» Work to complete: Set the data down once more, in full and exactly.

» Records for the exercise:

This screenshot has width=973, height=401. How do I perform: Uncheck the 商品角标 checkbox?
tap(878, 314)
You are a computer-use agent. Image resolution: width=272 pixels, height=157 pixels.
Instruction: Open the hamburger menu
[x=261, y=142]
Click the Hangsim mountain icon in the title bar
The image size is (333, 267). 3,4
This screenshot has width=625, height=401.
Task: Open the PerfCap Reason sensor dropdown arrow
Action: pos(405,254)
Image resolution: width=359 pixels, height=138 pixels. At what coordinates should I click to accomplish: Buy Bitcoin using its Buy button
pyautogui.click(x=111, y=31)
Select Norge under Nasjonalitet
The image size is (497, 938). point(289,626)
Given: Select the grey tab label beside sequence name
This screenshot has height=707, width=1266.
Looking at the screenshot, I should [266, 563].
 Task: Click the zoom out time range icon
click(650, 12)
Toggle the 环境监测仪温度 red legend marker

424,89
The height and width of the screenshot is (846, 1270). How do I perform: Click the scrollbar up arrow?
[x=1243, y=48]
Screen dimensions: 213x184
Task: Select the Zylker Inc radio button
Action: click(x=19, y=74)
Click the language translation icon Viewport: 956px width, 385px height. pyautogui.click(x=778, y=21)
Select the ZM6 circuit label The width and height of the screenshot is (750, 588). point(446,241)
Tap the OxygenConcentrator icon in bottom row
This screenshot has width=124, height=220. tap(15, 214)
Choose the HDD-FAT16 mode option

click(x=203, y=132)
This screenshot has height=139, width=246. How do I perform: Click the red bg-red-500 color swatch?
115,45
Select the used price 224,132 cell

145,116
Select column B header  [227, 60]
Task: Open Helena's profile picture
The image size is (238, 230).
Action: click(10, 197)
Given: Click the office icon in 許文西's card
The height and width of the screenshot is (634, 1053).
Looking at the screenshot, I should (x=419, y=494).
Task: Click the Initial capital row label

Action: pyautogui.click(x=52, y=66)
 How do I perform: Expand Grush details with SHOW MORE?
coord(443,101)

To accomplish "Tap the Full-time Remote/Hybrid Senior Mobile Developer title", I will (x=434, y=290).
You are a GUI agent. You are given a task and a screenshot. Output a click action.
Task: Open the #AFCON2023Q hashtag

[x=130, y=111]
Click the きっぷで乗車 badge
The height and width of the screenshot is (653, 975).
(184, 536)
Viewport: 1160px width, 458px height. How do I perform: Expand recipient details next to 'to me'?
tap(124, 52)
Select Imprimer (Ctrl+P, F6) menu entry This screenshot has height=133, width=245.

» Answer space:
This screenshot has width=973, height=401. How do I perform: Uncheck the 商品角标 checkbox?
tap(878, 314)
You are a computer-use agent. Image resolution: width=272 pixels, height=157 pixels.
Instruction: Open the hamburger menu
[x=261, y=142]
Click the Hangsim mountain icon in the title bar
The image size is (333, 267). 3,4
This screenshot has width=625, height=401.
Task: Open the PerfCap Reason sensor dropdown arrow
Action: pos(405,254)
Image resolution: width=359 pixels, height=138 pixels. At what coordinates should I click to accomplish: Buy Bitcoin using its Buy button
pyautogui.click(x=111, y=31)
Select Norge under Nasjonalitet
The image size is (497, 938). point(289,626)
Given: Select the grey tab label beside sequence name
This screenshot has height=707, width=1266.
Looking at the screenshot, I should [266, 563].
 Task: Click the zoom out time range icon
click(650, 12)
Toggle the 环境监测仪温度 red legend marker

424,89
The height and width of the screenshot is (846, 1270). How do I perform: Click the scrollbar up arrow?
[x=1243, y=48]
Screen dimensions: 213x184
Task: Select the Zylker Inc radio button
Action: click(x=19, y=74)
Click the language translation icon Viewport: 956px width, 385px height. pyautogui.click(x=778, y=21)
Select the ZM6 circuit label The width and height of the screenshot is (750, 588). point(446,241)
Tap the OxygenConcentrator icon in bottom row
This screenshot has width=124, height=220. tap(15, 214)
Choose the HDD-FAT16 mode option

click(x=203, y=132)
This screenshot has height=139, width=246. How do I perform: Click the red bg-red-500 color swatch?
115,45
Select the used price 224,132 cell

145,116
Select column B header  [227, 60]
Task: Open Helena's profile picture
The image size is (238, 230).
Action: click(10, 197)
Given: Click the office icon in 許文西's card
The height and width of the screenshot is (634, 1053).
Looking at the screenshot, I should (x=419, y=494).
Task: Click the Initial capital row label

Action: pyautogui.click(x=52, y=66)
 How do I perform: Expand Grush details with SHOW MORE?
coord(443,101)

To accomplish "Tap the Full-time Remote/Hybrid Senior Mobile Developer title", I will (x=434, y=290).
You are a GUI agent. You are given a task and a screenshot. Output a click action.
Task: Open the #AFCON2023Q hashtag

[x=130, y=111]
Click the きっぷで乗車 badge
The height and width of the screenshot is (653, 975).
(184, 536)
Viewport: 1160px width, 458px height. How do I perform: Expand recipient details next to 'to me'?
tap(124, 52)
Select Imprimer (Ctrl+P, F6) menu entry This screenshot has height=133, width=245.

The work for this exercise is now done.